Наконец в показаниях появилось самое главное:
«В довершение он прибавил: «Вместо пустых угроз ты бы гораздо лучше сделал, если бы действовал. Ты знаешь, что я никогда не отказываюсь от дуэли». В это время мы подошли к его дому. Я сказал ему, что в таком случае пришлю к нему своего секунданта…»
Именно так захлопнул расставленную ловушку майор Мартынов. Но поверят ли ему, что Лермонтов объявил себя таким безудержным дуэлянтом по любому поводу и даже без всяких поводов? И этот вопрос тщательно обдумал Николай Соломонович. В случае надобности он напомнит о дуэли, которую не так давно имел поручик Лермонтов в Петербурге… Но вряд ли и понадобится напоминать: кто не знает про ту нашумевшую историю!
Показания были давно написаны и отосланы в следственную комиссию. Но не они занимали Николая Соломоновича. Все чаще и чаще он вымеривал быстрыми шагами постылую камеру и думал: неужто о нем так и не вспомнят в Петербурге?
День шел за днем. Никаких перемен. Все так же приносят обед или ужин из ресторации, все так же на прогулках следует за ним на почтительном расстоянии караульный солдат. Должно быть, Мартынов изрядно разнервничался в тот час, когда написал друзьям секундантам: «Что я могу ожидать от гражданского суда? Путешествия в холодные страны? Вещь совсем не привлекательная. Южный климат гораздо полезнее для моего здоровья, а деятельная жизнь заставит меня забыть то, что во всяком другом месте было бы нестерпимо моему раздражительному характеру…» Так иносказательно выражался Николай Соломонович…
А раздражительный его характер уже не мог более мириться с непонятным молчанием петербургских властей. В начале августа узник решился наконец напомнить о себе:
«Сиятельнейший граф! Милостивый государь! – писал он Бенкендорфу. – Бедственная история моя с Лермонтовым заставляет меня утруждать вас всепокорнейшею просьбою. По этому делу я предан теперь гражданскому суду. Служивши постоянно до сих пор в военной службе, я свыкся с ходом дела военного ведомства и потому за счастье почел бы быть судимым военными законами. Не оставьте, ваше сиятельство, просьбу мою благосклонным вниманием. Я льщу себя надеждою на милостивое ходатайство, тем более что сентенция военного суда может доставить мне в будущем возможность искупить… – Мартынов долго искал подходящее слово и наконец нашел: – …искупить проступок мой собственной кровью на службе царя и отечества».
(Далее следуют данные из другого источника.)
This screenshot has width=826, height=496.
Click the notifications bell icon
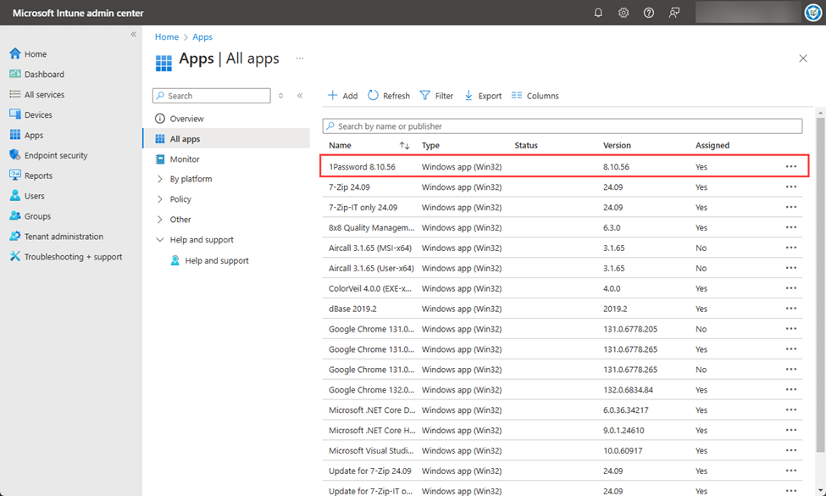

Письмо отставного майора Мартынова, готового и впредь служить царю и отечеству, пошло в Петербург. Но напрасно утруждал себя Николай Соломонович. Еще раньше, чем он написал первые строки обращения к графу Бенкендорфу, высшая власть благосклонно позаботилась о верном слуге. Высшая власть действовала с той поспешностью, какая для нее была возможна.
Вести, прибывшие с Кавказа по экстра-почте, были доложены царю. Николай Павлович выслушал с вниманием, не упустив ни одной подробности. Долгое его молчание, последовавшее за докладом, свидетельствовало о том, что государь император хотел действовать со всей осторожностью, приличной обстоятельствам.
Наконец последовала высочайшая резолюция, высказанная с краткостью и ясностью, свойственными монарху в важнейших делах:
– Майора Мартынова и секундантов предать военному суду не арестованными. Не арестованными! – еще раз повторил Николай Павлович во избежание недоразумений. Император понимал: прежде всего надо укрыть верного слугу за надежными стенами военного суда.
Наконец-то первая долгожданная весть полетела из Петербурга к отставному майору Мартынову, истомившемуся от неизвестности.
Глава пятая
В печати не появлялось никаких сообщений, никаких подробностей о дуэли, на которой был убит Лермонтов.
В этом молчании чувствовалось что-то зловещее, какая-то тайна.
В то время особенно много писем шло из Пятигорска в Москву и в Петербург. В потоке всевозможных догадок о дуэли окончательно тонула правда. Но были и такие письма, в которых звучали проклятия не только Мартынову. Самые слухи о дуэли, противоречивые, смутные, напоминали о таинственных обстоятельствах, при которых произошло убийство Пушкина. А ведь прошло всего четыре года! Многое оставалось непонятным, но трагическую связь событий было трудно скрыть, и это было, конечно, самое опасное.